PASSAGE:
· · · · · · ·

Earth Sciences
Higher Antarctic ice sheet accumulation and surface melt rates revealed at 2 km resolution
B. Noël, J. M. V. Wessem, et al.
Discover groundbreaking insights into Antarctic ice sheet mass loss, driven by increased ice discharge and influenced by surface processes. This study by Brice Noël, J. Melchior van Wessem, Bert Wouters, Luke Trusel, Stef Lhermitte, and Michiel R. van den Broeke unveils a significant rise in surface melt rates and presents enhanced SMB data, revolutionizing our understanding of ice dynamics until the end of the century.
~3 min • Beginner • English
Introduction
The Antarctic Ice Sheet is losing mass because solid ice discharge (ice shelf basal melt and calving) exceeds surface inputs, while the temporal variability of mass change is primarily controlled by surface mass balance (SMB) processes. Over ice shelves, surface melt lowers the surface, depletes firn pore space, promotes ponding and drainage, and can trigger hydrofracture and collapse, reducing buttressing and accelerating grounded ice discharge. As atmospheric warming increases, Antarctic ice shelves are expected to become more susceptible to melt-driven instability. However, regional and Earth system models typically run at coarse spatial resolutions (25–100 km) that cannot resolve complex Antarctic topography (e.g., Antarctic Peninsula, Transantarctic Mountains, Queen Maud Land), leading to biases in snowfall and melt gradients. The study aims to produce daily SMB and surface melt fields at 2 km resolution for Antarctica, for both the modern period and future warming scenarios, to better capture accumulation and melt patterns—particularly near grounding lines—and to reconcile modeled mass change with satellite observations.

· · · · · · ·

RECORD EXTRACTS:

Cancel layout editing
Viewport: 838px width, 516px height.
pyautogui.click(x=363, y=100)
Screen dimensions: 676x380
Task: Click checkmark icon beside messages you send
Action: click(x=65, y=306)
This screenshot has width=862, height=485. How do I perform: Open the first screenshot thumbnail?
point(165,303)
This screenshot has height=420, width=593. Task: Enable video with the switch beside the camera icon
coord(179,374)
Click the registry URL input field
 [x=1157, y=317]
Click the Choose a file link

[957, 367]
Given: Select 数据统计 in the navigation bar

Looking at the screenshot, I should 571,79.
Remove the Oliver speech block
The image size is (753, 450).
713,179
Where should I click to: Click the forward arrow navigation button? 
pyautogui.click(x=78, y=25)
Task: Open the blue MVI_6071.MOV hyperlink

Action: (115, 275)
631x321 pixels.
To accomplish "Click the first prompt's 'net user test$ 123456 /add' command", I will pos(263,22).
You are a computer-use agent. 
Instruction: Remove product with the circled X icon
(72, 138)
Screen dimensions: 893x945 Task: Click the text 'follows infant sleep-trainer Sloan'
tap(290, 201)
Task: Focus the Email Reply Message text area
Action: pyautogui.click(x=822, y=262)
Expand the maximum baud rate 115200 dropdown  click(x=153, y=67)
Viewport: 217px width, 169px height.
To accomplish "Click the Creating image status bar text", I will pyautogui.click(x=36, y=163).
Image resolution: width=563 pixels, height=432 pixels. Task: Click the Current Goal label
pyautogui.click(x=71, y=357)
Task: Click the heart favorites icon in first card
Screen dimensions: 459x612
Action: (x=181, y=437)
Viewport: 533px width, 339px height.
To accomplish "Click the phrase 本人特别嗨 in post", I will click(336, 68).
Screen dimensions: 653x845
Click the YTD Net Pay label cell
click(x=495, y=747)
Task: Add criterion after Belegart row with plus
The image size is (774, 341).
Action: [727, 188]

· · · · · · ·

EXERCISE TASK 1:
Decide whether each statement below agrees with the Antarctic ice sheet study summary. Answer yes or no for each, and quote the words of the summary that settle it.
(a) Regional and Earth system models typically run at spatial resolutions of 25–100 km.
(b) The temporal variability of Antarctic mass change is primarily controlled by solid ice discharge.
(c) The study aims to produce monthly SMB and surface melt fields.
EXERCISE TASK 2:
Answer these questions using the Antarctic ice sheet study summary.
(a) What estimated reading time does the summary list?
(b) Which two processes are given in parentheses as making up solid ice discharge?
(c) At what resolution does the study aim to produce its SMB and surface melt fields?
EXERCISE TASK 3:
Continue the Antarctic ice sheet study summary from its last sentence.

TASK ANSWER 1:
(a) Yes: "regional and Earth system models typically run at coarse spatial resolutions (25–100 km)"
(b) No: "the temporal variability of mass change is primarily controlled by surface mass balance (SMB) processes"
(c) No: "The study aims to produce daily SMB and surface melt fields at 2 km resolution"

TASK ANSWER 2:
(a) ~3 min
(b) Ice shelf basal melt and calving
(c) 2 km

TASK ANSWER 3:
Literature Review
Previous work shows that Antarctic mass balance variability is driven by SMB processes and that surface hydrology can influence ice shelf stability (e.g., hydrofracture following meltwater ponding). Multi-model intercomparisons highlight substantial SMB differences linked to model grid resolution. Earlier RACMO2.3p2 simulations at 27 km resolution underestimate melt compared to AWS and QuikSCAT satellite records. Statistical downscaling has proven effective in Greenland and other Arctic regions to refine SMB and melt spatial variability at sub-kilometer scales, improving agreement with observations and mass change estimates, suggesting similar benefits for Antarctica. Model-based projections indicate increasing surface melt with warming and vulnerability of ice shelves to collapse under future climates.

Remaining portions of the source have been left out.